Science

At-home dental care while we quarantine

Posted on April 20th, 2020

Achieving healthy teeth takes a lifetime of care. By getting the right oral care products, as well as being mindful of your daily habits you can begin taking steps to an overall healthier smile.

While we continue to practice self-isolation, we have pulled together ways you can take care of your oral health while we are unable to see dental professionals.

Don’t go to bed without brushing your teeth

It’s no secret that the general recommendation is to brush twice a day. Still, many people continue to neglect brushing their teeth at night. However, brushing your teeth before bed gets rid of the germs and plaque buildup throughout the day.

You also want to make sure you are using the right equipment and that the equipment stays clean. Use a fluoride toothpaste and a soft-bristled toothbrush that fits your mouth comfortably. An electric or battery-operated toothbrush can reduce plaque and gingivitis more than manual brushing. Once you have finished brushing, make sure to always rinse your toothbrush with water. It is best practice to store your toothbrush in an upright position to allow it to air dry.

Drink more water

Hydrate. Water continues to be the best beverage for your overall health – including oral health.
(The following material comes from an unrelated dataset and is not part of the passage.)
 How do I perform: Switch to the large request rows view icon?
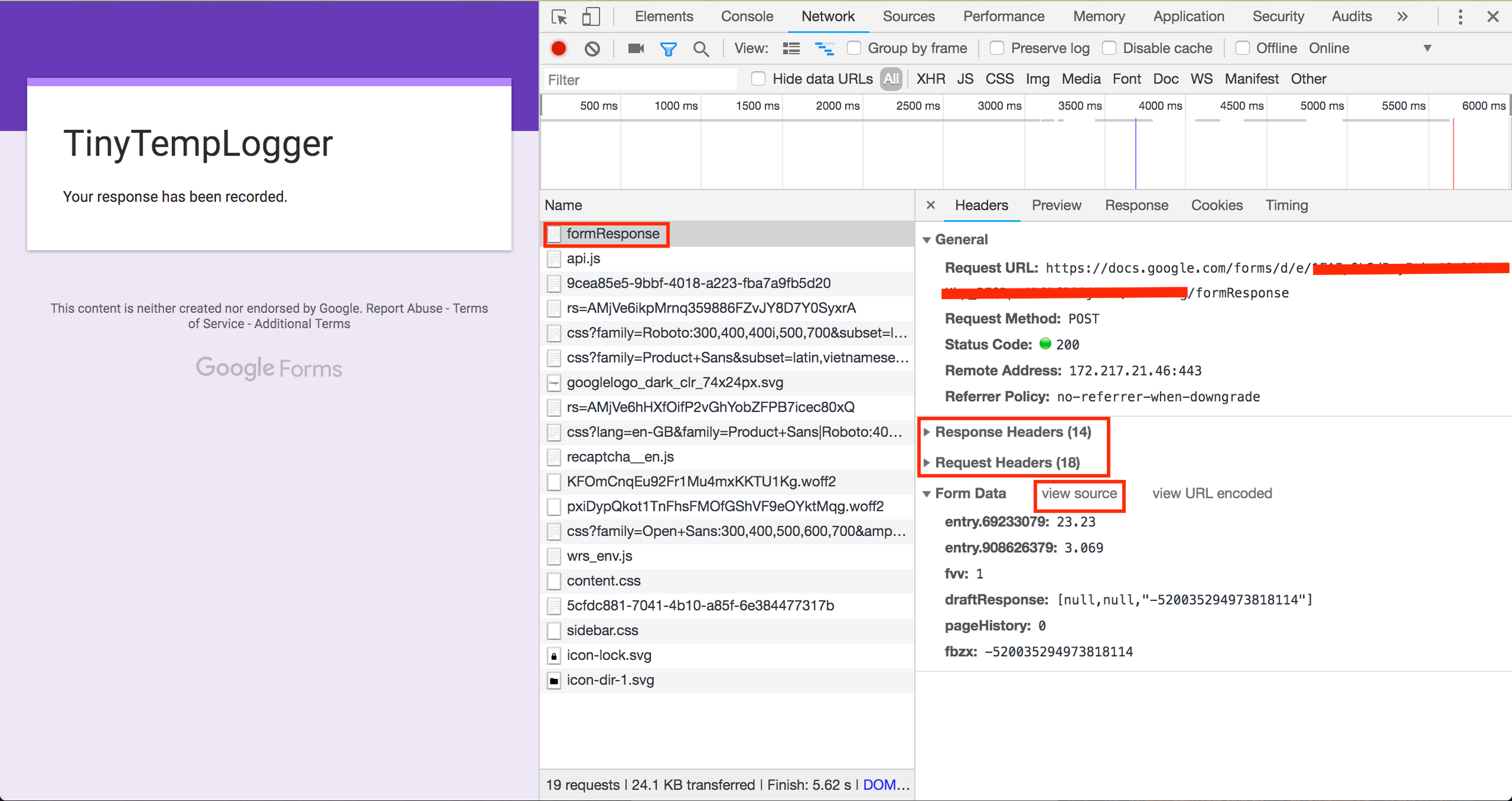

Consider drinking a glass of water after every meal – this can help with some of the negative effects of sticky or acidic foods and beverages between brushes.

The ADA recommends drinking water or unsweetened tea throughout the day and only drinking sugar-sweetened drinks at meal times and in small volumes.

Eat crunchy fruits and vegetables

Eating fresh, crunchy produce not only contains more healthy fiber, but it’s also the best choice for your teeth. Crunchy, fresh produce is high in water and fiber, which balance the sugars they contain and help to clean your teeth.

These foods also help stimulate saliva production, which washes harmful acids and food particles away from teeth and helps neutralize acid, protecting teeth from decay. Plus, many contain vitamin C (important for healthy gums and quick healing of wounds) and vitamin A (another key nutrient in building tooth enamel).

Floss

Flossing can remove plaque and bacteria from between the teeth, where a toothbrush is unable to reach. It can also help prevent bad breath by removing debris and food that has become trapped between the teeth.

Although there is a lack of long-term studies proving that flossing is beneficial, the ADA continues to recommend it. The CDC also states that people should floss their teeth.

Keep these four points in mind while you continue to practice social distancing and keep up with your oral health practices.